Prompt Scheduling is a feature or method that allows users to set specific prompts or instructions for different frames or segments of an animation. This enables the creation of dynamic animations where the content and style can change over the course of the animation, reflecting the different prompts scheduled for each frame or segment.

πŸ’‘Control Nets

Control Nets are tools or models used in AI animation workflows to influence the output based on certain predefined parameters or 'controls'. They act as a guide for the AI to generate content that adheres to specific criteria, ensuring that the final animation aligns closely with the desired outcome.


FFmpeg is a free and open-source software used for handling multimedia files, including the conversion of different video formats.

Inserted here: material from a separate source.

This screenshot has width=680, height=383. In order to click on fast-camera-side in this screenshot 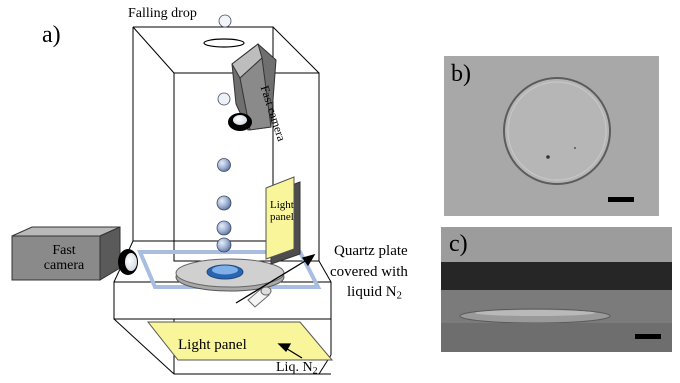, I will do `click(74, 254)`.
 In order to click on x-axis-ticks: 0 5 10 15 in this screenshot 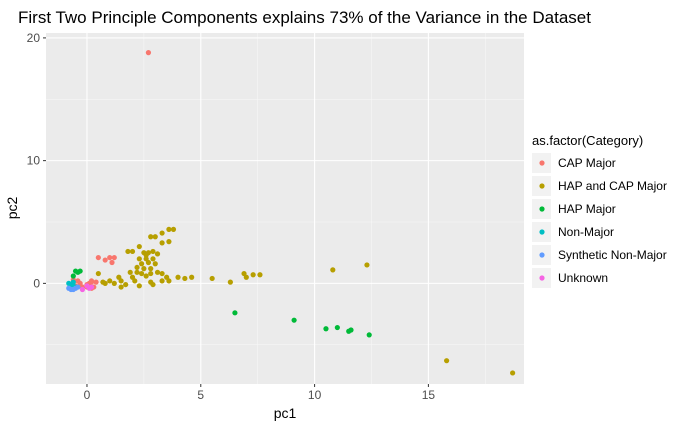, I will do `click(260, 393)`.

In the context of the video, FFmpeg is recommended for users running the animation creation process locally, to help with the preview and combination of frames into a video or GIF format.


The speaker demonstrates how to create animations using AI in minutes.

Multiple workflows for text-to-video and video-to-video animation creation are discussed.

The use of a GPU with at least 8 to 10 gigs of VRAM is recommended for the free option.

The paid option requires no additional hardware and is easy to use.

The basics of text-to-video workflow are explained, including setting the number of frames and frame rate.

Anime diff can only make animations that are 36 frames at most, but longer animations can be created by chaining them together.

The motion module and motion scale settings are explored, affecting the animation's movement intensity.

The prompt settings are detailed, explaining how to define what is wanted and unwanted in the animation.

The process of generating an animation using the comy UI and the importance of the sampler setting are discussed.

The video-to-video workflow is introduced, requiring local installation of comy UI and custom nodes.

Control net nodes are explained, which use line art to influence the end result of the animation.

Prompt scheduling is introduced, allowing for dynamic changes in the animation based on frame.

The importance of commas in prompt scheduling for proper error-free execution is highlighted.

The guide provides a step-by-step process for installing ffmpeg to preview animations as videos or GIFs.

The tutorial concludes with a summary of the key points and encouragement for further exploration of generative AI.